Dataset excerpts Start Marker
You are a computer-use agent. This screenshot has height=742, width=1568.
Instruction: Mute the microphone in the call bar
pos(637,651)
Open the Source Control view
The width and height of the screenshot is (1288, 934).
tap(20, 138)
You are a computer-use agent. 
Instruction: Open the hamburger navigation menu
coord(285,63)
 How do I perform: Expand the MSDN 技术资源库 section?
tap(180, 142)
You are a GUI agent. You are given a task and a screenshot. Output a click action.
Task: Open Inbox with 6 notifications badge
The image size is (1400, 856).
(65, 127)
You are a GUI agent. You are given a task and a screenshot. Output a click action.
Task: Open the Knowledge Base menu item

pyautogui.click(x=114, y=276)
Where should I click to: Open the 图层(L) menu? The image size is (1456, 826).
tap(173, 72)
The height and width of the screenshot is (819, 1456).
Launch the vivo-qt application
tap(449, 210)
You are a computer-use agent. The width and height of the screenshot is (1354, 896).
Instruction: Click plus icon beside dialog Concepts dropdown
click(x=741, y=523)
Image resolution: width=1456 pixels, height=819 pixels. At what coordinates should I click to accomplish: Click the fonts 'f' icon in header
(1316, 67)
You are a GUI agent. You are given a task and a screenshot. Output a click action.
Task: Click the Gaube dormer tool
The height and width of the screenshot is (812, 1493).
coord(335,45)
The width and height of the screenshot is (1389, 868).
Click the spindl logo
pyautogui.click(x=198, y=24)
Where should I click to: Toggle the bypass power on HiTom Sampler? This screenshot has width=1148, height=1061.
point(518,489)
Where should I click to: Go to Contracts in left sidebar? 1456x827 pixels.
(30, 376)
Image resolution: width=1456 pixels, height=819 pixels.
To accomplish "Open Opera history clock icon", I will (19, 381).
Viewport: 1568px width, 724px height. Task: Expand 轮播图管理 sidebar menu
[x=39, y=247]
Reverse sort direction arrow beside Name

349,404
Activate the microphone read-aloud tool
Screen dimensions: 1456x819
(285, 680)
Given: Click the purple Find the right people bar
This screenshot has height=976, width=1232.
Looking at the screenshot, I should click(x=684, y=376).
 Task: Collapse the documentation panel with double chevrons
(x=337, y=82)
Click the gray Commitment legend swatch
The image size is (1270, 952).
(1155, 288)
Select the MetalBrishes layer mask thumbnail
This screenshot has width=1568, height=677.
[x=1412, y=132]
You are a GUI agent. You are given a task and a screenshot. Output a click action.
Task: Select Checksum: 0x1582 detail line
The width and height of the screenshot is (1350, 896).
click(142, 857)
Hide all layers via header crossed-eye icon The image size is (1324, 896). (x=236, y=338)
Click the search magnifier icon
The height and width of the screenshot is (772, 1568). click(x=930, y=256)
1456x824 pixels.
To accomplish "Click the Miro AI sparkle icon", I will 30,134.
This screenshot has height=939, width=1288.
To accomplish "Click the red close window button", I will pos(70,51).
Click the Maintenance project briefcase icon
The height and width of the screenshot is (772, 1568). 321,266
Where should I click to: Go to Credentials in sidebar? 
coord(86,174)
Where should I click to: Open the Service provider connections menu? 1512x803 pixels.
Dataset excerpts End Marker
## Your objective
Type out the material again, matching every line.

## Solution for this problem
You are a computer-use agent. This screenshot has height=742, width=1568.
Instruction: Mute the microphone in the call bar
pos(637,651)
Open the Source Control view
The width and height of the screenshot is (1288, 934).
tap(20, 138)
You are a computer-use agent. 
Instruction: Open the hamburger navigation menu
coord(285,63)
 How do I perform: Expand the MSDN 技术资源库 section?
tap(180, 142)
You are a GUI agent. You are given a task and a screenshot. Output a click action.
Task: Open Inbox with 6 notifications badge
The image size is (1400, 856).
(65, 127)
You are a GUI agent. You are given a task and a screenshot. Output a click action.
Task: Open the Knowledge Base menu item

pyautogui.click(x=114, y=276)
Where should I click to: Open the 图层(L) menu? The image size is (1456, 826).
tap(173, 72)
The height and width of the screenshot is (819, 1456).
Launch the vivo-qt application
tap(449, 210)
You are a computer-use agent. The width and height of the screenshot is (1354, 896).
Instruction: Click plus icon beside dialog Concepts dropdown
click(x=741, y=523)
Image resolution: width=1456 pixels, height=819 pixels. At what coordinates should I click to accomplish: Click the fonts 'f' icon in header
(1316, 67)
You are a GUI agent. You are given a task and a screenshot. Output a click action.
Task: Click the Gaube dormer tool
The height and width of the screenshot is (812, 1493).
coord(335,45)
The width and height of the screenshot is (1389, 868).
Click the spindl logo
pyautogui.click(x=198, y=24)
Where should I click to: Toggle the bypass power on HiTom Sampler? This screenshot has width=1148, height=1061.
point(518,489)
Where should I click to: Go to Contracts in left sidebar? 1456x827 pixels.
(30, 376)
Image resolution: width=1456 pixels, height=819 pixels.
To accomplish "Open Opera history clock icon", I will (19, 381).
Viewport: 1568px width, 724px height. Task: Expand 轮播图管理 sidebar menu
[x=39, y=247]
Reverse sort direction arrow beside Name

349,404
Activate the microphone read-aloud tool
Screen dimensions: 1456x819
(285, 680)
Given: Click the purple Find the right people bar
This screenshot has height=976, width=1232.
Looking at the screenshot, I should click(x=684, y=376).
 Task: Collapse the documentation panel with double chevrons
(x=337, y=82)
Click the gray Commitment legend swatch
The image size is (1270, 952).
(1155, 288)
Select the MetalBrishes layer mask thumbnail
This screenshot has width=1568, height=677.
[x=1412, y=132]
You are a GUI agent. You are given a task and a screenshot. Output a click action.
Task: Select Checksum: 0x1582 detail line
The width and height of the screenshot is (1350, 896).
click(142, 857)
Hide all layers via header crossed-eye icon The image size is (1324, 896). (x=236, y=338)
Click the search magnifier icon
The height and width of the screenshot is (772, 1568). click(x=930, y=256)
1456x824 pixels.
To accomplish "Click the Miro AI sparkle icon", I will 30,134.
This screenshot has height=939, width=1288.
To accomplish "Click the red close window button", I will pos(70,51).
Click the Maintenance project briefcase icon
The height and width of the screenshot is (772, 1568). 321,266
Where should I click to: Go to Credentials in sidebar? 
coord(86,174)
Where should I click to: Open the Service provider connections menu? 1512x803 pixels.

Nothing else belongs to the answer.